# start of Document extract
I’m friends with Ryan on Facebook, so he saw the post and responded with this:
“Surprised you hear resignation on the new album John.”
I countered with, “Ah, the perils of fitting a coherent thought into Blip.fm’s 140-character limit. The larger point was that you seem to have made the shift many so-called ‘Angry Young Men’ have, resigning yourself to the fact that things are the way they are and learning to cope with the aftermath (both personally and globally) rather than rail against it. Regardless, I love the new stuff as well as the old (though I do love it when you fire up the electric guitar).”
To Matthew’s credit, he responded, “Let’s discuss this!”
We took the conversation private, if only so that we wouldn’t be hampered by Facebook’s own limitations on length, with the idea of posting the entire conversation here. I typically conduct Q&As in lazy fashion, sending a batch of questions, getting responses and then running the results. Having already been burned by using shorthand to get a point across, I decided that something more organic and reactive was needed. Matthew agreed, and what follows is our conversation.
# end of Document extract
- Goal 1 -
In the passage about the Facebook exchange over the new album, what character limit does the writer attribute to Blip.fm?
- Goal 2 -
Write the next part of the passage about the Facebook exchange over the new album, beginning right after its final sentence.
# start of Material
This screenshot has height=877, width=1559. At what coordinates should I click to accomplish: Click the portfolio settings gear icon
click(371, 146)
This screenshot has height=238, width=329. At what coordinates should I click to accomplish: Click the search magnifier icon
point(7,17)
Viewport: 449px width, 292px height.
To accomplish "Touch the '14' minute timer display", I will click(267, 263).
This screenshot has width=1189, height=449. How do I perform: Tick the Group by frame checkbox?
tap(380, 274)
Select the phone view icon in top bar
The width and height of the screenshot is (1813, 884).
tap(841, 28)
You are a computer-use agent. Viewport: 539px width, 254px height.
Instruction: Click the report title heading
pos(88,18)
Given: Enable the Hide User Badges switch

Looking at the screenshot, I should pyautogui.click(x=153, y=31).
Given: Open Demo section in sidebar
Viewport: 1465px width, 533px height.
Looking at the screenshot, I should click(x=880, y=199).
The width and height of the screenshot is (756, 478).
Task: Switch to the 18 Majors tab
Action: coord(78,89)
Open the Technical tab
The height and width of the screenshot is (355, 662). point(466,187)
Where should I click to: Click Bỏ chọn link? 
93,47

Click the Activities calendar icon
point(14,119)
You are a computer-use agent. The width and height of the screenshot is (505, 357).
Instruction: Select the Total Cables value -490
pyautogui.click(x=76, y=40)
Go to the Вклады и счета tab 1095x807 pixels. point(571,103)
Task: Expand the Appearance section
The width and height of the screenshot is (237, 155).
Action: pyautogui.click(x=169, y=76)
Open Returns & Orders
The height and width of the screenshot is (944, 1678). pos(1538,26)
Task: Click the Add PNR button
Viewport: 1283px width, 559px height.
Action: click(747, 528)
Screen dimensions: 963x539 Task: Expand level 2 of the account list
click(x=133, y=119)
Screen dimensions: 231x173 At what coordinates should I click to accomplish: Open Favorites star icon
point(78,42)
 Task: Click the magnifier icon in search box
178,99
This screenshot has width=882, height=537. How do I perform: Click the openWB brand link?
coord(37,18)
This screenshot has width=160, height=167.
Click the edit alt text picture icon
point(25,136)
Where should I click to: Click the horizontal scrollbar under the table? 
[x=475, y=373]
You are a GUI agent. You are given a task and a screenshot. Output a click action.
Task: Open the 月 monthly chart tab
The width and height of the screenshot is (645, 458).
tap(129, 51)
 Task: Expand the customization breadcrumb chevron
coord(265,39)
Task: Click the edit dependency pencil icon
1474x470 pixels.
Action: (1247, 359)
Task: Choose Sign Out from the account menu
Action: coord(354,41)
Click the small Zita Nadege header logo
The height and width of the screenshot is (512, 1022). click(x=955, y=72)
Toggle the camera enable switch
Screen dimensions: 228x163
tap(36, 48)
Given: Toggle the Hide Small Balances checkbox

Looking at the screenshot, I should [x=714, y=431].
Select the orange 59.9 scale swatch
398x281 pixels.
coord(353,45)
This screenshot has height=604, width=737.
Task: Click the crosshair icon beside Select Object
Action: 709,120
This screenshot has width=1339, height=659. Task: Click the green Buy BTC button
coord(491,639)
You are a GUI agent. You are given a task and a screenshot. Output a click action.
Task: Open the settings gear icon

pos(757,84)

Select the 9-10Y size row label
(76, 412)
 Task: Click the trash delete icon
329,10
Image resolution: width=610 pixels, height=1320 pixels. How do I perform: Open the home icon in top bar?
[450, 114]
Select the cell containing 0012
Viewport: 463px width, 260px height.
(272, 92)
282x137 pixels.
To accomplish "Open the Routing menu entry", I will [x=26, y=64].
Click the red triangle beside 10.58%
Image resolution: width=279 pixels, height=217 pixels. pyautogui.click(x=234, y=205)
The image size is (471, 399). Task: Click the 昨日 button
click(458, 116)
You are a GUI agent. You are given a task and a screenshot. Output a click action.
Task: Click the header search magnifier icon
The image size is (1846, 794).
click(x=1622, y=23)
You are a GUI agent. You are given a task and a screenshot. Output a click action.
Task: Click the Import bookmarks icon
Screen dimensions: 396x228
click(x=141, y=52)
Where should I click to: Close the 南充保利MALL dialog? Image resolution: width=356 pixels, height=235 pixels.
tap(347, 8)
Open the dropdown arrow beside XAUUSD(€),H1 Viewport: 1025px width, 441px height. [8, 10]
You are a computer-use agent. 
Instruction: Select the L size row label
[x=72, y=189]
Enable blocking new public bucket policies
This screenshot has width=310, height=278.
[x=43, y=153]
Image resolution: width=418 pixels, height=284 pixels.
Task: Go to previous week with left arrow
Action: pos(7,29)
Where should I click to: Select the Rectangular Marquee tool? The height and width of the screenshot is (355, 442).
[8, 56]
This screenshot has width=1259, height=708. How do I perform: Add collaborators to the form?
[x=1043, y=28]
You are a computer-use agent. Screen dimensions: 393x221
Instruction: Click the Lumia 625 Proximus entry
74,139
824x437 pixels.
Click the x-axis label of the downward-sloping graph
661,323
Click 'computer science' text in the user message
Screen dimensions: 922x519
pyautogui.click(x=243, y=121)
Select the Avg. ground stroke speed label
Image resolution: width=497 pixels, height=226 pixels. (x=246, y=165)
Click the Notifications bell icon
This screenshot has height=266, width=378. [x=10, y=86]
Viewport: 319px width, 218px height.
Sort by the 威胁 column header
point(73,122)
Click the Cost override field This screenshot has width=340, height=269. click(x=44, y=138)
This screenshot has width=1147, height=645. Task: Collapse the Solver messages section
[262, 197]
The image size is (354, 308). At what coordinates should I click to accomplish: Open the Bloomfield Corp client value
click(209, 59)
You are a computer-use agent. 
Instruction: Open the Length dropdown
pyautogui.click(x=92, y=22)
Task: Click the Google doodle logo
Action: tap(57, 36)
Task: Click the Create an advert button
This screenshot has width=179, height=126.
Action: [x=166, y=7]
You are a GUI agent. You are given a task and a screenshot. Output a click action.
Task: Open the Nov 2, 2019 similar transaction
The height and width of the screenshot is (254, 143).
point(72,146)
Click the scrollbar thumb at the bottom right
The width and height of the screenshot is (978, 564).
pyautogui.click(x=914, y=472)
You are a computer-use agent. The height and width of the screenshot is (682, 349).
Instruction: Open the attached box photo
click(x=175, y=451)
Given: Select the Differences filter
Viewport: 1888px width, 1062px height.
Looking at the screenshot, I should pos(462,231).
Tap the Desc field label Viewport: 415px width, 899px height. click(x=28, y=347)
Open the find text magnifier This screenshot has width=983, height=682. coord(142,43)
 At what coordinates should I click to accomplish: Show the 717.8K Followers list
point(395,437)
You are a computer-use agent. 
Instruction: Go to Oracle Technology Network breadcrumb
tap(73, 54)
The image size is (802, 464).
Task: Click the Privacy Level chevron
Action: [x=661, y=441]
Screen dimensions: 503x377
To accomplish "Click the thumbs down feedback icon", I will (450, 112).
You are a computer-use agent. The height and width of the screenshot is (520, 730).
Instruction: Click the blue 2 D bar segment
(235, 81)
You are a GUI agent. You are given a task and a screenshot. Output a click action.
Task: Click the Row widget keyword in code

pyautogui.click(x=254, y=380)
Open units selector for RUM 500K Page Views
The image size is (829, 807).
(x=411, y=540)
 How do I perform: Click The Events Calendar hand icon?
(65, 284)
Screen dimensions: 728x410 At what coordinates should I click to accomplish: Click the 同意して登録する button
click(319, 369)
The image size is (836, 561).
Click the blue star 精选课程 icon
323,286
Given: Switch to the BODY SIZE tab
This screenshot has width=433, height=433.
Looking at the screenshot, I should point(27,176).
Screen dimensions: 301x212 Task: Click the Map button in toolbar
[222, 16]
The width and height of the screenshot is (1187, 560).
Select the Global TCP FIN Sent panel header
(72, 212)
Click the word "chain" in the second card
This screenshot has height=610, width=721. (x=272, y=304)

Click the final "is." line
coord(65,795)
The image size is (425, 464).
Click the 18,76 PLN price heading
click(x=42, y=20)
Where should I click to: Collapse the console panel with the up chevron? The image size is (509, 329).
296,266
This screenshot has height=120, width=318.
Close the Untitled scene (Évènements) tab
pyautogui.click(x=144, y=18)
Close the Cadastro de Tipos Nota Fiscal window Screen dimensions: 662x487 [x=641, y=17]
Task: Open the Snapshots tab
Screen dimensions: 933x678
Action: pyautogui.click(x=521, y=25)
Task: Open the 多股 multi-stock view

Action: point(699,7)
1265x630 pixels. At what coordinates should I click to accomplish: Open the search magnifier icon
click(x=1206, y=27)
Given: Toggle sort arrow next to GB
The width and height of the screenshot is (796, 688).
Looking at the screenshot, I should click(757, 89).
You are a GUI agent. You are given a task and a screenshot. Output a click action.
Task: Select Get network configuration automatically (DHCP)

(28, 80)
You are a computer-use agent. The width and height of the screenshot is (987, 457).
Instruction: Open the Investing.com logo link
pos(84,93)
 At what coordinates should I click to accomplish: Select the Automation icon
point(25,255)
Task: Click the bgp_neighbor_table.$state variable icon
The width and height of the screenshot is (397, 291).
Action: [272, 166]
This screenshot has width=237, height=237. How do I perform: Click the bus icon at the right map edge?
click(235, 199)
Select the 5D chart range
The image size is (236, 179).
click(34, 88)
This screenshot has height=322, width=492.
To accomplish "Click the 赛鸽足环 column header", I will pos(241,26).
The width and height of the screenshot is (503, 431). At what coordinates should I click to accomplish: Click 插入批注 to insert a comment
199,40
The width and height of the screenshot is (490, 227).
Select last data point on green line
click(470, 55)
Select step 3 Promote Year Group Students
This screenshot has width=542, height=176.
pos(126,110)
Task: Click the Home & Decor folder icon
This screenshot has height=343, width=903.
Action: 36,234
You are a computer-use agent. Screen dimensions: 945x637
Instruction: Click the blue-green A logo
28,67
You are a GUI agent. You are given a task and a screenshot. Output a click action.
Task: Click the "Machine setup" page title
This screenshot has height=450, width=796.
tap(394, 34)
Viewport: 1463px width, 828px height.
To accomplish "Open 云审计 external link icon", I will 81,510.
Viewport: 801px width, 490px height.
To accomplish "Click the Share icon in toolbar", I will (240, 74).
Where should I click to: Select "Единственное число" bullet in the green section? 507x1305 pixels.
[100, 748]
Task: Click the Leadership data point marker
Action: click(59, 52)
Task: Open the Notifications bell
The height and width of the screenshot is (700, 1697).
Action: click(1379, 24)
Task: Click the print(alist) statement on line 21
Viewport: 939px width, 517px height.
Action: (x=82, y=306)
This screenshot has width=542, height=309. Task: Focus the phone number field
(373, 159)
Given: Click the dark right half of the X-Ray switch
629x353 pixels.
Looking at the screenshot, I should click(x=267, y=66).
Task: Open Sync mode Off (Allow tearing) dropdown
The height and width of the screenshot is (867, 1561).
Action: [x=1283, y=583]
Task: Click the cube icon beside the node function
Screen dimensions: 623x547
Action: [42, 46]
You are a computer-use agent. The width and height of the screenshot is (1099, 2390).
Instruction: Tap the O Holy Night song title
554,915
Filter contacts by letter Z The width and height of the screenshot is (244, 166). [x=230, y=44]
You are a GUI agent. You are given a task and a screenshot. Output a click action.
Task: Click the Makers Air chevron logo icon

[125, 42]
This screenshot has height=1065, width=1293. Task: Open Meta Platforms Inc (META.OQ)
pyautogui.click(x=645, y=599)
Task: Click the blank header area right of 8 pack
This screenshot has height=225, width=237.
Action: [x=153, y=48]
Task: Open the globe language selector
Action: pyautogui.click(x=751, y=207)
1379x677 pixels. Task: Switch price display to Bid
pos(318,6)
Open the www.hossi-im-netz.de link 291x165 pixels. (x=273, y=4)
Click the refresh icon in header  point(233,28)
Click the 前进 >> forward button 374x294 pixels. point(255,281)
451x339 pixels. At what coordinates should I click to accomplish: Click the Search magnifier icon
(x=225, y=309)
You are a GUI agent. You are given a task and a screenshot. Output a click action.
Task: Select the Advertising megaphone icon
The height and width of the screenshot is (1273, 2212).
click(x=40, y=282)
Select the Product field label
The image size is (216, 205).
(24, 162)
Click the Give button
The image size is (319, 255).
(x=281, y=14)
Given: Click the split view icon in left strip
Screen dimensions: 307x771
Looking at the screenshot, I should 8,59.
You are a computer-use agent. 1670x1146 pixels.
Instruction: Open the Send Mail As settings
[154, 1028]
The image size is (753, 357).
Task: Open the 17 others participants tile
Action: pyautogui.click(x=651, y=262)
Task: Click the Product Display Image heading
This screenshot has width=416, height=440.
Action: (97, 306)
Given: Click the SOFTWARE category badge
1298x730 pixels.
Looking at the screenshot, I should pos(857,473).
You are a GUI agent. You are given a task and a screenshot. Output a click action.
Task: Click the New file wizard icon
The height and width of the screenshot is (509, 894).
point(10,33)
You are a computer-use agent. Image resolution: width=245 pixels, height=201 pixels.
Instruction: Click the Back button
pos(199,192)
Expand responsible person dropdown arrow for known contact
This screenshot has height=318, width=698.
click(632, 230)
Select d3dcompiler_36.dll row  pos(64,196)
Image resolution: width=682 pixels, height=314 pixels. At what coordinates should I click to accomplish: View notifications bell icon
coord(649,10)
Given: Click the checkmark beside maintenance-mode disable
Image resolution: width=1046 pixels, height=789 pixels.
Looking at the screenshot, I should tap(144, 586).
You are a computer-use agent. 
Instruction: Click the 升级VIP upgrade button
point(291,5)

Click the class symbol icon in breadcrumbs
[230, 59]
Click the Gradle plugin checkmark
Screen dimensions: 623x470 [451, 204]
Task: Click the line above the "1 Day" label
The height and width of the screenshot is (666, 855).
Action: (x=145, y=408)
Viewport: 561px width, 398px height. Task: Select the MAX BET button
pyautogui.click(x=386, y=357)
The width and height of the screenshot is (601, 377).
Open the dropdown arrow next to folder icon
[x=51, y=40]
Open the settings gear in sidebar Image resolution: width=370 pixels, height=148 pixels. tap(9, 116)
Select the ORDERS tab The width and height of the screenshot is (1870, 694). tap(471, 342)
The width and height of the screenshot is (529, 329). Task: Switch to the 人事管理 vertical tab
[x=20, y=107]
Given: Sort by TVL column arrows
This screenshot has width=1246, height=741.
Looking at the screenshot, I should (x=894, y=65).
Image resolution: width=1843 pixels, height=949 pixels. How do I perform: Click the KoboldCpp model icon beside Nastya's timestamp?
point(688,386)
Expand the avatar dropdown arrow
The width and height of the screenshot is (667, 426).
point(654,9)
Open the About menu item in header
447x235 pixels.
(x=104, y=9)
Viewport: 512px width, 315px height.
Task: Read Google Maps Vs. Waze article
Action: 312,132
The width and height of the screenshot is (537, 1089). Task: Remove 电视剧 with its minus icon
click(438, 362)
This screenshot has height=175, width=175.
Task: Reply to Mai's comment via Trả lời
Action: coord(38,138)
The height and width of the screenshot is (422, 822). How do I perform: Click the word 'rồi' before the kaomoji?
# end of Material
- Right answer 1 -
A 140-character limit.

- Right answer 2 -
Before we get into it, let me thank Matthew publicly. Few artists have the guts to discuss their work so openly and candidly. The result is a conversation that I hope opens people up to what is not only one of Matthew’s best albums, but one of the best albums of the year, I Recall Standing As Though Nothing Could Fall.
TIRBD: I have come to realize that I am a music listener first, a lyrics/vocals listener a distant second. I can listen to a song for years without really paying attention to everything going on lyrically, only to be surprised when it finally registers. If something doesn’t grab me musically — a hook, a beat, a feel — it’s lost to me. I can think of one act whose lyrics alienated me after the music hooked me: Fountains of Wayne, a band I once loved, and whose music is right in my wheelhouse — well-crafted power pop with hooks galore — but whose lyrics I find too cute to the point that they’re now cloying.
So, I came to your music because of, well, the music. Your first two albums were a visceral rush; yes, the angry young man thing. I heard defiance, a simmering rage, some self-loathing. And again, this was largely divorced from the lyrics. It was the sound of the music that conveyed this, the medium as message, I suppose. Subsequent works seemed more resigned, more jaded, but also, as you have pointed out, perhaps cautiously optimistic.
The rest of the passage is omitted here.